この乗務員が子どもの時に受けたはしかの予防接種は1回のみだった。しかし1回の接種では約93%の効果しかないことが後に判明し、米国では1989年から子どもに2回の予防接種を受けさせるようになった。米疾病対策センター(CDC)によると、2回の接種による効果は97%程度とされる。

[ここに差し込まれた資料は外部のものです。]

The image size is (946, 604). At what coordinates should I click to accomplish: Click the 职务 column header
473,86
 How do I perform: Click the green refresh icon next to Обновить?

CDC顧問のウィリアム・シャフナー氏ははしかの感染拡大について、「こういう事態が遅かれ早かれ起きることはわかっていた」「子どものワクチン接種を控える人々で深刻なウイルス感染が再発し、それがその集団を越えて広がりだしている」との見方を示した。
イスラエル保健省のイタマル・グロット氏は、同国で昨秋に感染が急増したのはユダヤ超正統派の大勢の人々がウクライナを巡礼で訪問したときだったと指摘する。ウクライナは過去1年間で7万2000人に感染し、世界で最も感染者数が多い国となっている。イスラエル人の感染者のうち85~90%は超正統派の人々だという。
グロット氏によると、ユダヤ教ではワクチン接種に反対するような教えはなく、宗教指導者も健康維持のためにワクチン接種を勧めている。ただ、超正統派は大家族構成で子どもが多い傾向があり、1人目や2人目は接種をしてもそれ以降の子どもに接種を受けさせる時間的余裕がないこともあるという。
イスラエルの保健当局は国内での感染拡大を抑えるため、診療所の営業時間延長や移動式診療所、新聞広告での周知の取り組みを始めている。